== WHAT THE TASK ASKS ==
In the text about the film Urban Cowboy, who taught John Travolta the dances he needed for the role?

* One company that was very aggressive about being in Hollywood movies was
Budweiser. Anheiser-Busch even developed a line of historical beer canse for use in
period pictures. Although Coors is also used in the movie, the producers had an
agreement with Budweiser, who promoted Urban Cowboy in their advertisements.
Another company with placement in the film was Stetson hats.
Urban Cowboy (1980) and the earlier John Travolta super hit Saturday Night Fever (1977) have several things in common: they're both based on magazine articles about an urban nightlife phenomenon, in this case the two-steppin', mechanical-bull-ridin' megaclubs of Texas rather than the discos of New York's outer boroughs; they both featured Travolta as a callow young man whose experiences bring him to question his "club kid" pose. Although Urban Cowboy did not receive the critical acclaim or achieve the box office success of its predecessor, it did spawn a brief national music, dance and fashion craze that, like the earlier film, ranged farther than its regional roots (even to the point of having mechanical bulls turn up in bars in Belgium, Sweden, South Africa and on a US Navy aircraft carrier).
What was different this time around was its star. John Travolta had experienced a phenomenal rise from the TV show Welcome Back, Kotter to an Academy Award nomination for Saturday Night Fever to the blockbuster success of the musical Grease (1978). Then, like so many others whose career trajectory has been meteoric, the young star felt the backlash of critics and columnists after the box office bomb, Moment by Moment (1978). In it, he played a sensitive young stud with the ludicrous name "Strip Harrison," who gives pleasure to a bored SoCal housewife played by Lily Tomlin. Suddenly, the 24-year-old was being portrayed as a has-been, and he told one interviewer it was as if he woke up every morning to a world where everything, dreams and reality, had been reversed. "I would be going along just fine," he said. "Then I'd see an article about me or hear something bad on the radio, and then I'd be brought back down again."
Luckily, producers and directors weren't quite so convinced Travolta was washed up, recognizing the reaction he still got from fans and his continued status as an international sex symbol. He was offered - and turned down - the lead in Paul Schrader's American Gigolo (1980), which like the role he also rejected in Terrence Malick's Days of Heaven (1978), went to Richard Gere. He opted instead to travel to Houston for location shooting at Gilley's, then the largest-capacity nightclub in the world, for what would be the first of his many "comebacks." He prepared for the role by spending three weeks on a $3000 mechanical bull he installed in his Santa Barbara home and learning the dances necessary for the movie's setting from Patsy Swayze, mother of dancer-actor Patrick Swayze. Nevertheless, Travolta showed up for shooting more withdrawn and cautious than people expected. He insisted on no media and no publicity, and the set was closed at his request to all but a privileged few, such as personal friend Jane Fonda, who stopped by on a 30-city anti-nuke tour.

== INFORMATION SUPPLIED ==
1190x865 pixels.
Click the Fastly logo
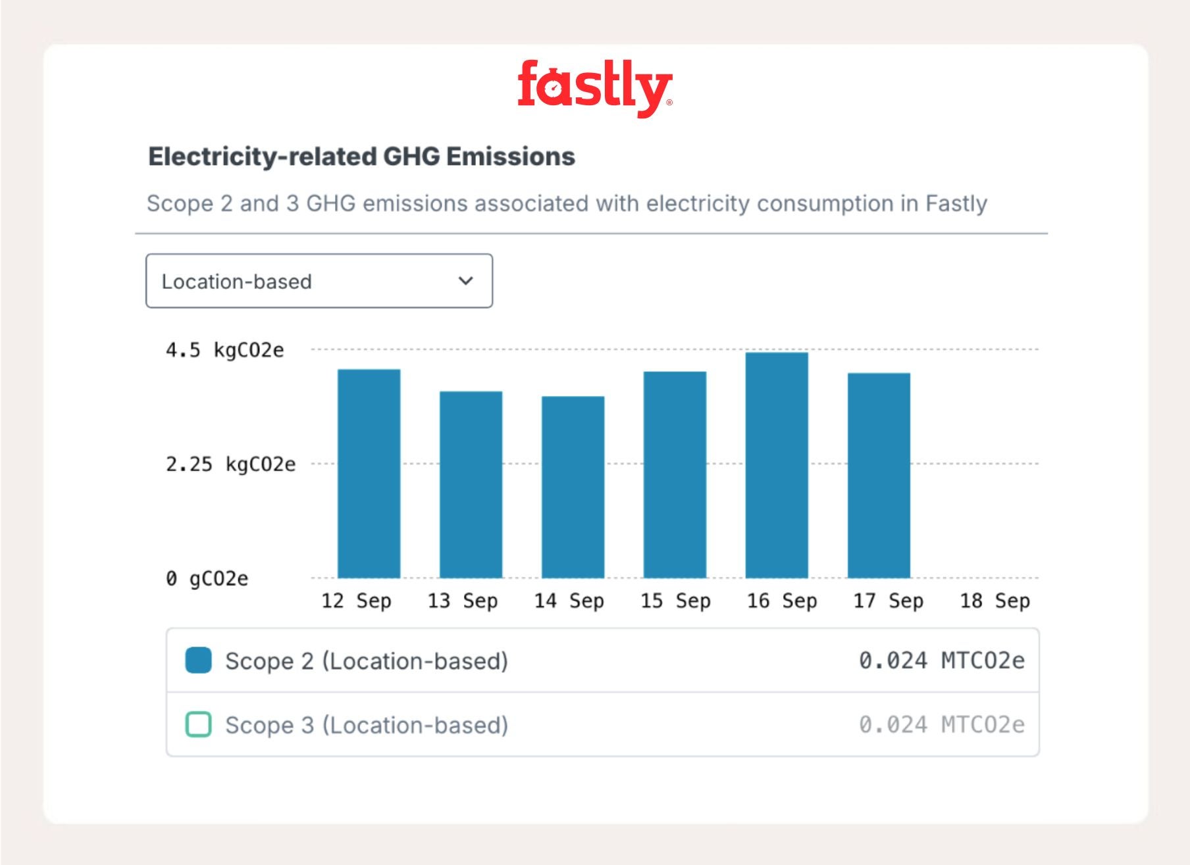click(x=594, y=87)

== CORRECT ANSWER ==
Patsy Swayze, the mother of dancer-actor Patrick Swayze.